18/06/1938. Fiddignton
La niebla que se aferraba a la carretera de la costa como una tela de araña mojada, densa y fría había empezado a desvanecerse.
El cabo Miller, un hombre de rostro adusto y curtido, lideraba la patrulla de cuatro hombres del Regimiento de Wiltshire. 1938. La paz pendía de un hilo, y cualquier cosa fuera de lo común en esta tranquila campiña era motivo de alerta.
"Ahí están", murmuró Jenkins, señalando un seto junto al camino donde unas cajas de madera estaban apiladas de forma descuidada.
Cerca de las cajas, un hombre alto con una gabardina empapada fumaba nerviosamente, observando el horizonte.

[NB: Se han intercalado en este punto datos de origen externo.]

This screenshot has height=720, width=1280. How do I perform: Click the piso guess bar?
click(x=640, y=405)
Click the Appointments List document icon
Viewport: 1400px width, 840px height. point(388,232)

Cuando el Miller dio la orden de avanzar, el hombre de la gabardina tiró el cigarrillo al suelo y echó a correr como si el diablo lo persiguiera.
"¡Quieto o disparo!", gritó Miller, pero el hombre desapareció en la muchedumbre antes de que pudieran apuntar. La huida, rápida y decidida, aumentó la tensión en el grupo y el descontento en la población que observaba atónita la escena.

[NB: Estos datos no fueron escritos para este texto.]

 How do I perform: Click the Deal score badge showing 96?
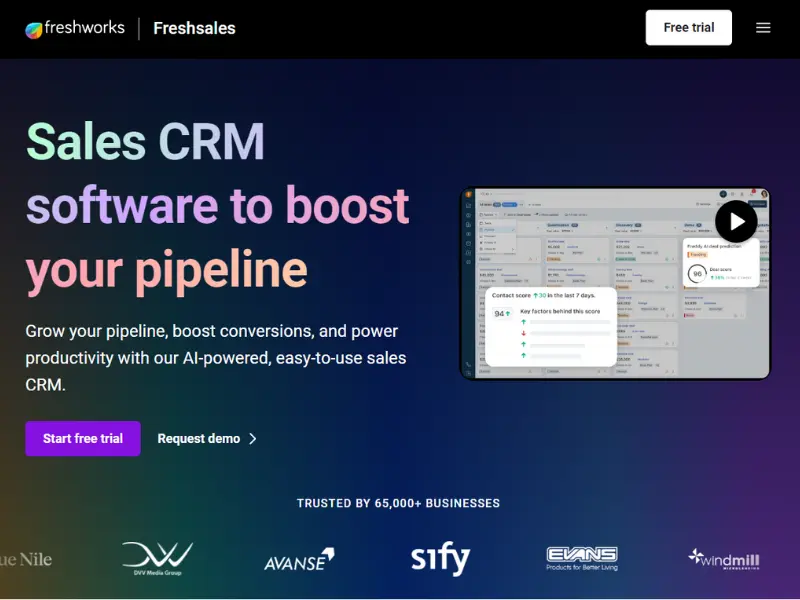coord(696,272)
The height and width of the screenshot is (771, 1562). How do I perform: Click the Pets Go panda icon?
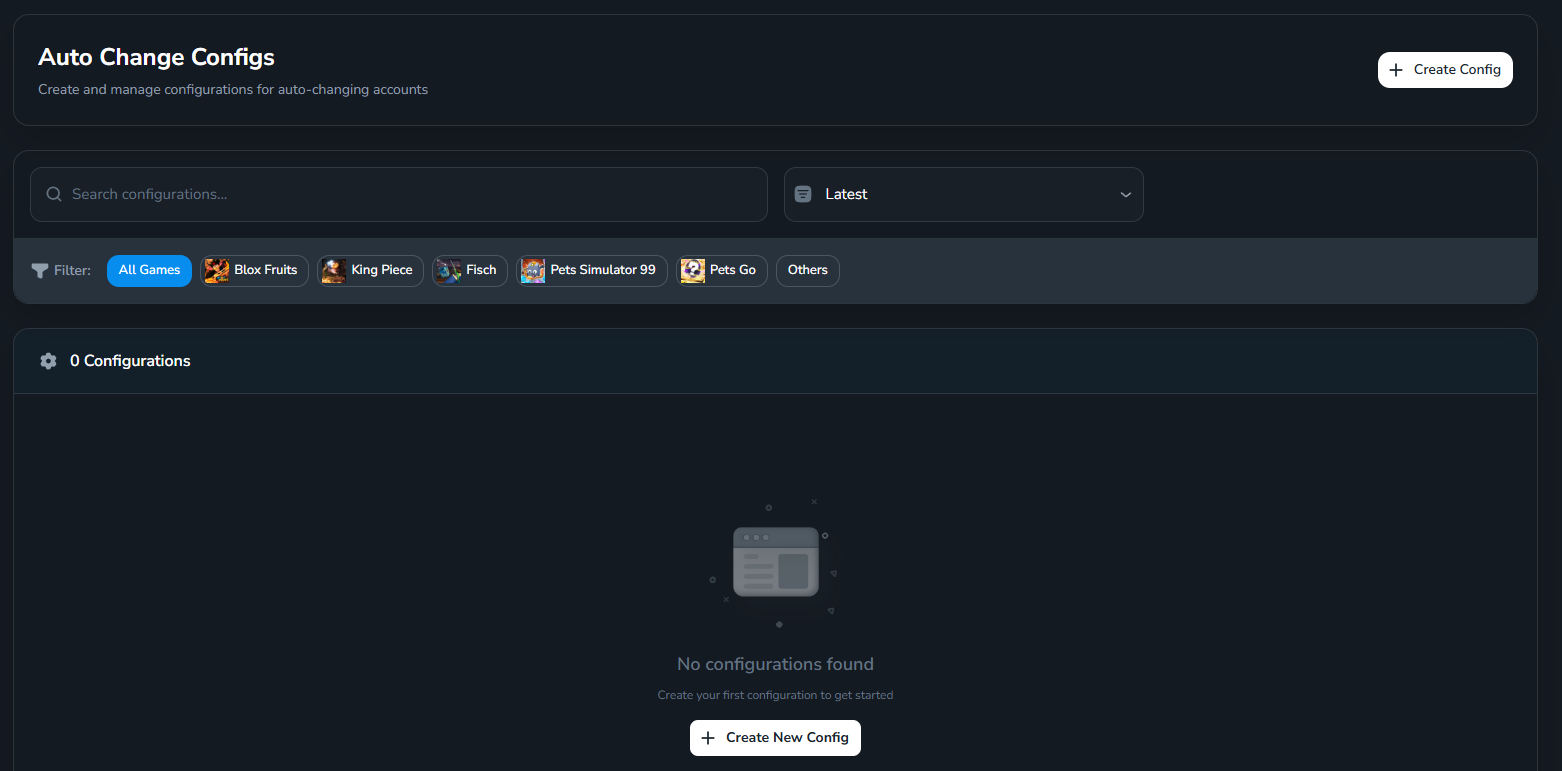coord(692,270)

Mientras tanto, otro individuo, intentó deslizarse tras un verja de mimbre cercana.
"¡Smith, a por él!", ordenó Miller.
El soldado Smith, joven y rápido, corrió hacia el sospechoso. Tras un breve forcejeo, Smith inmovilizó al hombre. "Lo tengo, Sargento. Está inmovilizado". El sospechoso, mudo y tembloroso, fue esposado.
Miller se acercó a las cajas. Con cautela, él y Jenkins las abrieron. No estaban vacías. Dentro, cubiertas con trapos sucios y unas viejas herramientas, encontraron un par de granadas de mano de fabricación desconocida. Una prueba contundente de que algo turbio se cocinaba en el canal.

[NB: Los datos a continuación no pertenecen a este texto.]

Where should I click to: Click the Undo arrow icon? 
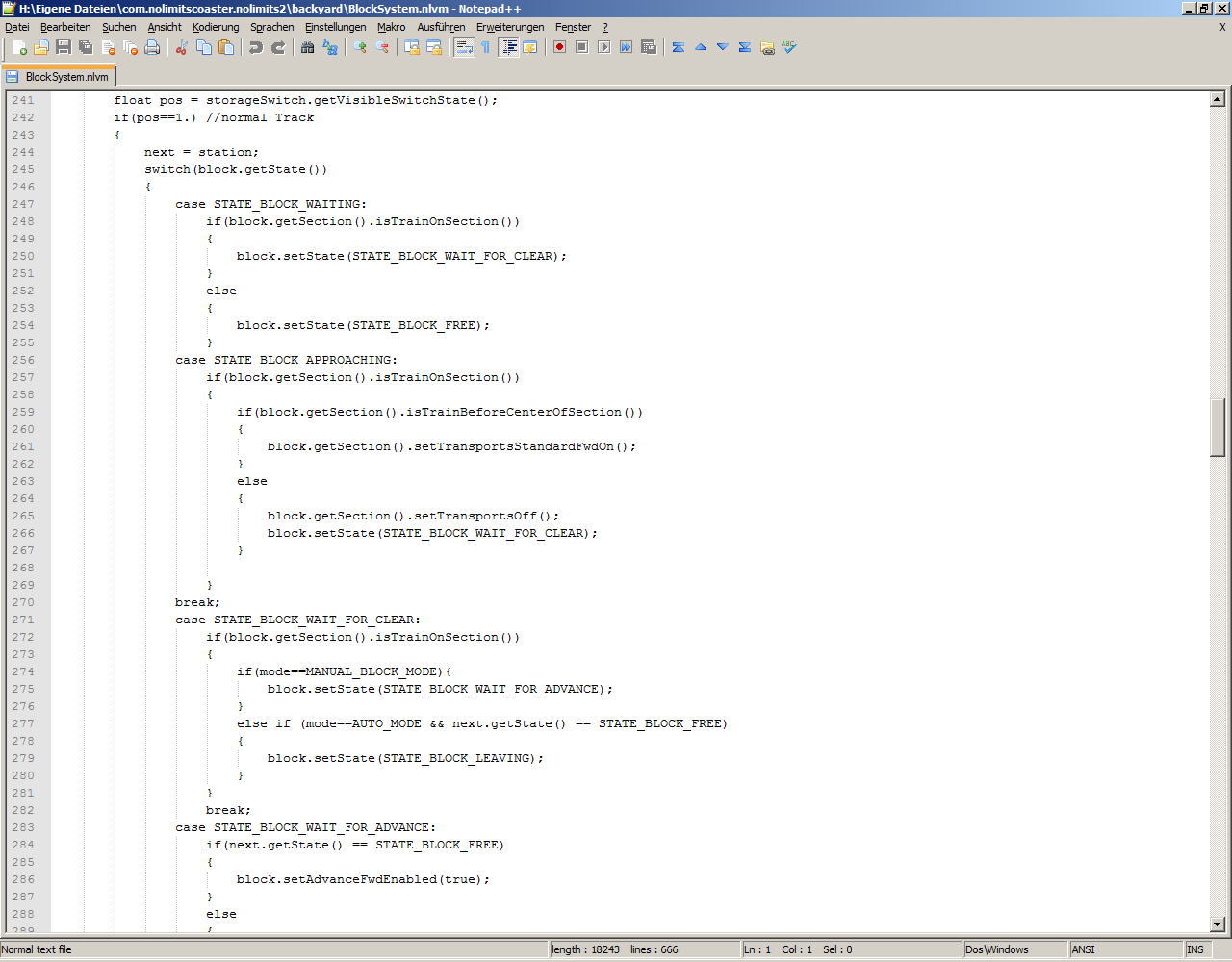pos(256,47)
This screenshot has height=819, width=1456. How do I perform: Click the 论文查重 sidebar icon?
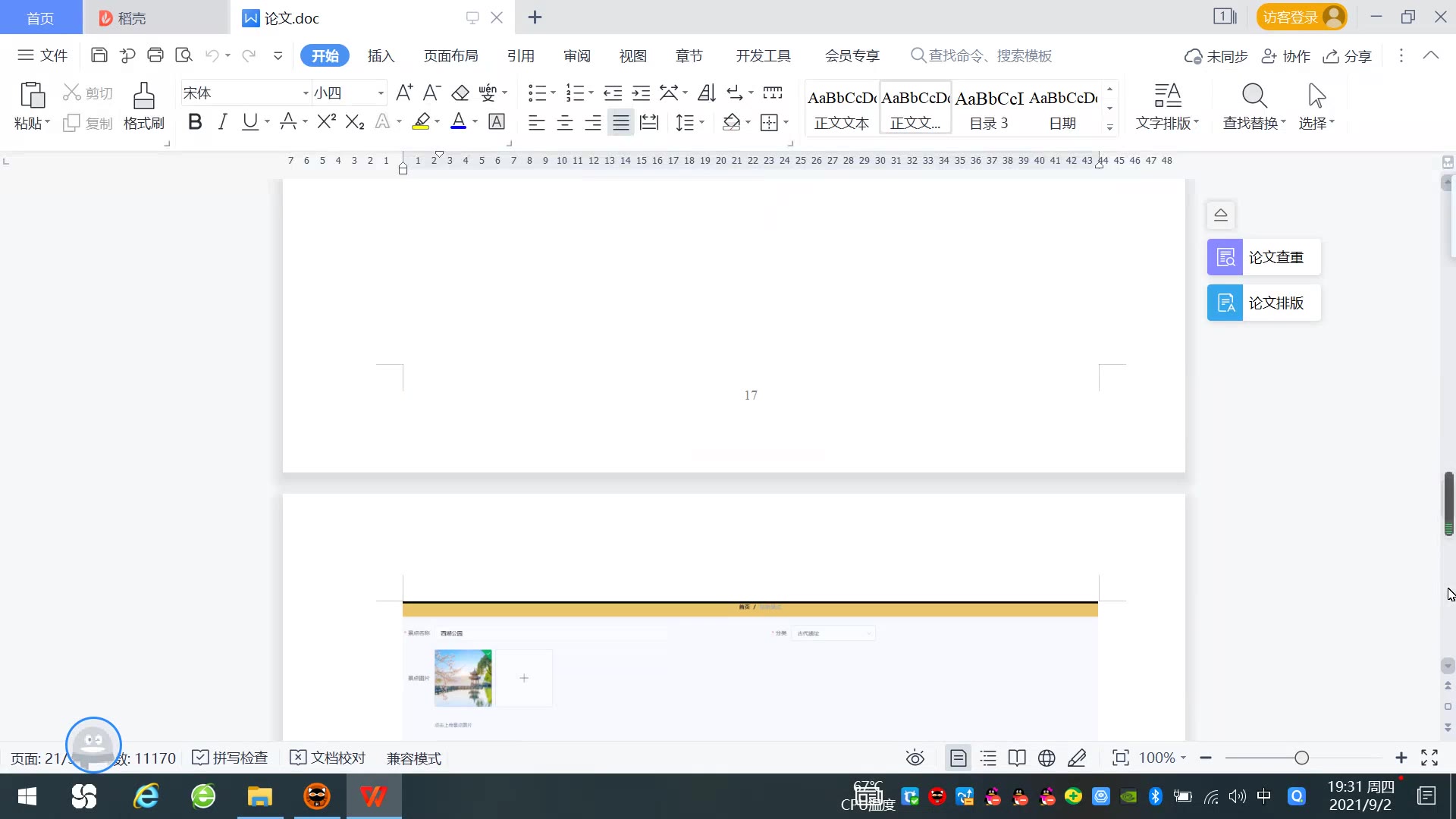(x=1225, y=258)
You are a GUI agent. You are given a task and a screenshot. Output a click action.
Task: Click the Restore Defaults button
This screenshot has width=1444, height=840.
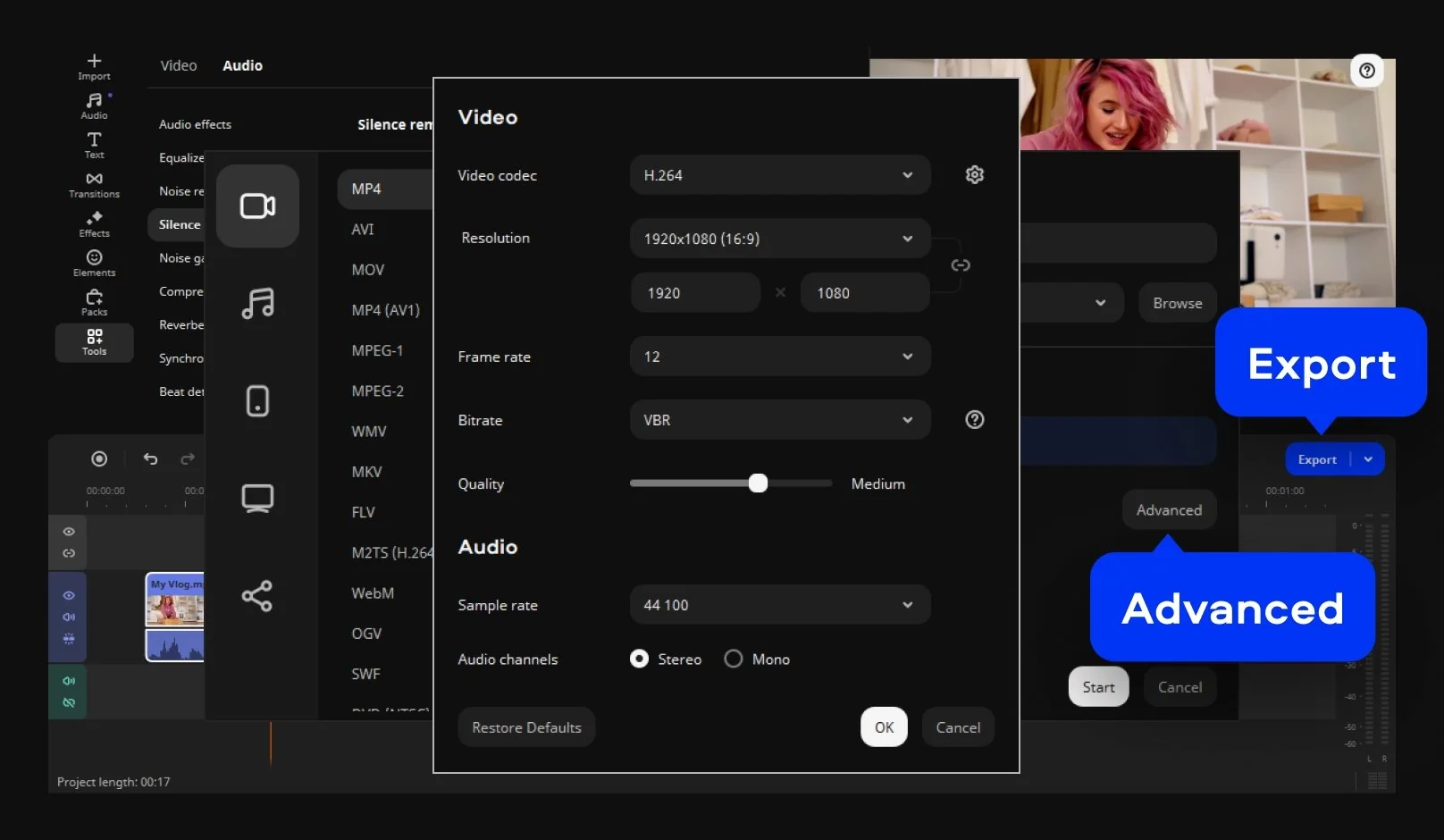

Justo en ese momento, un hombre vestido de clérigo,todo vestido de negro, apareció caminando por el camino, directo hacia las cajas, aparentemente ajeno a todo el revuelo. Parecía un sacerdote que volvía de visitar a un enfermo.
"¡Alto ahí, Padre!", le gritó el Williams.
Pero el sacerdote no se detuvo. En un movimiento inesperado y veloz, el hombre metió la mano bajo su sotana y sacó una pistola Luger. El estampido resonó en la bruma. El soldado Williams cayó al suelo, gritando y agarrándose el hombro.
El falso sacerdote intentó retirarse, pero Miller y Jenkins reaccionaron al instante. Dispararon dos veces. Los disparos impactaron en el torso del hombre, que cayó desplomado sobre la hierba mojada, su sangre esparciéndose a su alrededor como una mancha de tinta.
Mientras Smith atendía al soldado Williams, herido pero vivo, Miller miró al sospechoso detenido y luego hacia el camino por donde había huido el primer hombre. La patrulla había logrado detener a un individuo y neutralizar una amenaza inmediata, pero el reguero de sangre, las granadas y la sensación de que alguien importante había escapado, no contribuían en absoluto a la sensación de seguridad en la brumosa campiña de Somerset.